--- Page excerpt ---

# Titanic: Machine Learning from disaster

https://www.kaggle.com/c/titanic

## Competition Description

The sinking of the RMS Titanic is one of the most infamous shipwrecks in history.  On April 15, 1912, during her maiden voyage, the Titanic sank after colliding with an iceberg, killing 1502 out of 2224 passengers and crew. This sensational tragedy shocked the international community and led to better safety regulations for ships.

One of the reasons that the shipwreck led to such loss of life was that there were not enough lifeboats for the passengers and crew. Although there was some element of luck involved in surviving the sinking, some groups of people were more likely to survive than others, such as women, children, and the upper-class.

In this challenge, we ask you to complete the analysis of what sorts of people were likely to survive. In particular, we ask you to apply the tools of machine learning to predict which passengers survived the tragedy.

## Goal
It is your job to predict if a passenger survived the sinking of the Titanic or not. 
For each PassengerId in the test set, you must predict a 0 or 1 value for the Survived variable.

## Metric
Your score is the percentage of passengers you correctly predict. This is known simply as "accuracy”.

## Submission File Format
You should submit a csv file with exactly 418 entries plus a header row. Your submission will show an error if you have extra columns (beyond PassengerId and Survived) or rows.

--- Raw data ---

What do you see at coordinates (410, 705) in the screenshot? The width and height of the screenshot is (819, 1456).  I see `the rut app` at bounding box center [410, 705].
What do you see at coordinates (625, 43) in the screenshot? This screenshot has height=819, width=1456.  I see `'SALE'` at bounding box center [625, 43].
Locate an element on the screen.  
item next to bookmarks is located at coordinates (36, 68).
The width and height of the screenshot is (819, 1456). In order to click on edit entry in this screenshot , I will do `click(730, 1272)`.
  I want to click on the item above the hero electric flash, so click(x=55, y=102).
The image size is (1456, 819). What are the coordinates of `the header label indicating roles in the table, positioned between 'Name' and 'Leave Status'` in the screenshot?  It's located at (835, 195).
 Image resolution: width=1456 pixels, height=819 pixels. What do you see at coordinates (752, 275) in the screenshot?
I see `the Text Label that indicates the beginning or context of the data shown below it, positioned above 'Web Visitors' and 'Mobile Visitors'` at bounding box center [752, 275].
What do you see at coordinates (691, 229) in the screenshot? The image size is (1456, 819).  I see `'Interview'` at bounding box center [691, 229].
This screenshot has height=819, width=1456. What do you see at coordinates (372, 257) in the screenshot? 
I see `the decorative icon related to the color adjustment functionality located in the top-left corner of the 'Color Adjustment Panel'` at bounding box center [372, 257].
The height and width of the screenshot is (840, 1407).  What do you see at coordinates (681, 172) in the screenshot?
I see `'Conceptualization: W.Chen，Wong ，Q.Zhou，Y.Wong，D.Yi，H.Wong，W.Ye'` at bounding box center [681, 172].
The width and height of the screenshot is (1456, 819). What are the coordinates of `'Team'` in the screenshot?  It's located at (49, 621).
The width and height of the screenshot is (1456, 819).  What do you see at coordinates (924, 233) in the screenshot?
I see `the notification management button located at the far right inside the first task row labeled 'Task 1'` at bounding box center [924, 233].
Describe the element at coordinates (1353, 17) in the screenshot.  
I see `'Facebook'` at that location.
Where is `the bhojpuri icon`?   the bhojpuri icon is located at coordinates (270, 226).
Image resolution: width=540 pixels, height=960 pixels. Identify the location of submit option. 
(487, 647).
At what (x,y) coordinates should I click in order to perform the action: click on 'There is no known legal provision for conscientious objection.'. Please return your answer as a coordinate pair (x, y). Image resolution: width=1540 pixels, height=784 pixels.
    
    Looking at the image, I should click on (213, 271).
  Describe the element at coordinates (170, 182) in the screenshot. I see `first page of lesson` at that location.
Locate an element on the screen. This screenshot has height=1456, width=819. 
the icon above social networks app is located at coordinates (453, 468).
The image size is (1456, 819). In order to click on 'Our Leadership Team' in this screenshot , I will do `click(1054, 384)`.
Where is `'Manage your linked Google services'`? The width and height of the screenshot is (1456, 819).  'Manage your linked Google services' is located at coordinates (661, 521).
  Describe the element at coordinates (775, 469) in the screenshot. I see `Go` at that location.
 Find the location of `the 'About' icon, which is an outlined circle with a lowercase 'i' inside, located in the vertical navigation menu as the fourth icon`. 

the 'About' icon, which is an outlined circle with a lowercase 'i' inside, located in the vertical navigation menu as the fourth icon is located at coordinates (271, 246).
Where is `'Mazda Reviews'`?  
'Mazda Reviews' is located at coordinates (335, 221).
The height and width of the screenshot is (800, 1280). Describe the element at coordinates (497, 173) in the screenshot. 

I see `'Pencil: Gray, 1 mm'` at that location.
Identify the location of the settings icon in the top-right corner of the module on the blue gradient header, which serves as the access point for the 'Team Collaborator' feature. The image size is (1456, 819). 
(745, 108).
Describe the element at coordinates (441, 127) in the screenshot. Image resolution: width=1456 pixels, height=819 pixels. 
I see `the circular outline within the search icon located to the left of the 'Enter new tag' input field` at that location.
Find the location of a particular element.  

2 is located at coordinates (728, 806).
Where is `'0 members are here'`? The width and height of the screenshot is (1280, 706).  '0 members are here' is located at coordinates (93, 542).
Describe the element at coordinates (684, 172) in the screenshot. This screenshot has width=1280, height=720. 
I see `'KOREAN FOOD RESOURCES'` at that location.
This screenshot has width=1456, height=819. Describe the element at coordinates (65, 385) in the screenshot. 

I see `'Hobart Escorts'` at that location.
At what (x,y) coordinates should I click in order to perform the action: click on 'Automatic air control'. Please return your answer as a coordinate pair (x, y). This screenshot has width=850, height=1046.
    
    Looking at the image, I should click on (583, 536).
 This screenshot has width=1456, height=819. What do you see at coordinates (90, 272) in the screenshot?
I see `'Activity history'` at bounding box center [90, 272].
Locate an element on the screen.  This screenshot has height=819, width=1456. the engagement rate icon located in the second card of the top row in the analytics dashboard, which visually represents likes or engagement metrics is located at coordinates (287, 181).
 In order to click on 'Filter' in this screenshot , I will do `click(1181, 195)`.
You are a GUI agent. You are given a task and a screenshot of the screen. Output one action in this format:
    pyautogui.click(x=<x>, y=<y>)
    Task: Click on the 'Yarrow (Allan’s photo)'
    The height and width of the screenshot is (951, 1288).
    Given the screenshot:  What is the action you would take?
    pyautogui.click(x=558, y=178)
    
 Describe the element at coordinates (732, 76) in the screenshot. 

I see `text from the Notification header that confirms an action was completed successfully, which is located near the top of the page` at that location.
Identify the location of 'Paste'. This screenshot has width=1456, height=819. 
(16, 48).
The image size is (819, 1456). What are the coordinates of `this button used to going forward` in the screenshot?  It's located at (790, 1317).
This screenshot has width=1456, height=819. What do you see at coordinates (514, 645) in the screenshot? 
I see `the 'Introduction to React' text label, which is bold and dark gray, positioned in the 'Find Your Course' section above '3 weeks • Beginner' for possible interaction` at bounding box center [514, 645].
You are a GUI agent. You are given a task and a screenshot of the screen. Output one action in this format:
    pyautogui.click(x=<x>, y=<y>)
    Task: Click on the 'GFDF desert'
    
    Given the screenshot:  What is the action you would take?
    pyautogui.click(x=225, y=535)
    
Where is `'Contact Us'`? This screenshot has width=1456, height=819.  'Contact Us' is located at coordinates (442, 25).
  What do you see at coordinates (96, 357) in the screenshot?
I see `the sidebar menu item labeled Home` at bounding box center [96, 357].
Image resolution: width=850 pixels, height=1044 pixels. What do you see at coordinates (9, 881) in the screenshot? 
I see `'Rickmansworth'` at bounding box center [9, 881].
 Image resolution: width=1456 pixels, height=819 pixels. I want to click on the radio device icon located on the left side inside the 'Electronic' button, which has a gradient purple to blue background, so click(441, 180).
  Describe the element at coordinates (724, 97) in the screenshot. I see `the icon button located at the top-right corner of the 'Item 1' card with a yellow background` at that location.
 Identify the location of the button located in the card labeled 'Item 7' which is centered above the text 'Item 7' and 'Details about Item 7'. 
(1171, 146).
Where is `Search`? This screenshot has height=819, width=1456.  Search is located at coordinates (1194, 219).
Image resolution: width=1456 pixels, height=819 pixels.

---

◆ Work to complete ◆
- 1) In the Titanic competition description, how many entries must the submitted csv file contain?
- 2) Copy out the stretch of entries from the very start of the entries through the line containing "center [372, 257].", both ends included, with no change to any line.

◆ Final answers ◆
- 1) Exactly 418 entries plus a header row.

- 2)
What do you see at coordinates (410, 705) in the screenshot? The width and height of the screenshot is (819, 1456).  I see `the rut app` at bounding box center [410, 705].
What do you see at coordinates (625, 43) in the screenshot? This screenshot has height=819, width=1456.  I see `'SALE'` at bounding box center [625, 43].
Locate an element on the screen.  
item next to bookmarks is located at coordinates (36, 68).
The width and height of the screenshot is (819, 1456). In order to click on edit entry in this screenshot , I will do `click(730, 1272)`.
  I want to click on the item above the hero electric flash, so click(x=55, y=102).
The image size is (1456, 819). What are the coordinates of `the header label indicating roles in the table, positioned between 'Name' and 'Leave Status'` in the screenshot?  It's located at (835, 195).
 Image resolution: width=1456 pixels, height=819 pixels. What do you see at coordinates (752, 275) in the screenshot?
I see `the Text Label that indicates the beginning or context of the data shown below it, positioned above 'Web Visitors' and 'Mobile Visitors'` at bounding box center [752, 275].
What do you see at coordinates (691, 229) in the screenshot? The image size is (1456, 819).  I see `'Interview'` at bounding box center [691, 229].
This screenshot has height=819, width=1456. What do you see at coordinates (372, 257) in the screenshot? 
I see `the decorative icon related to the color adjustment functionality located in the top-left corner of the 'Color Adjustment Panel'` at bounding box center [372, 257].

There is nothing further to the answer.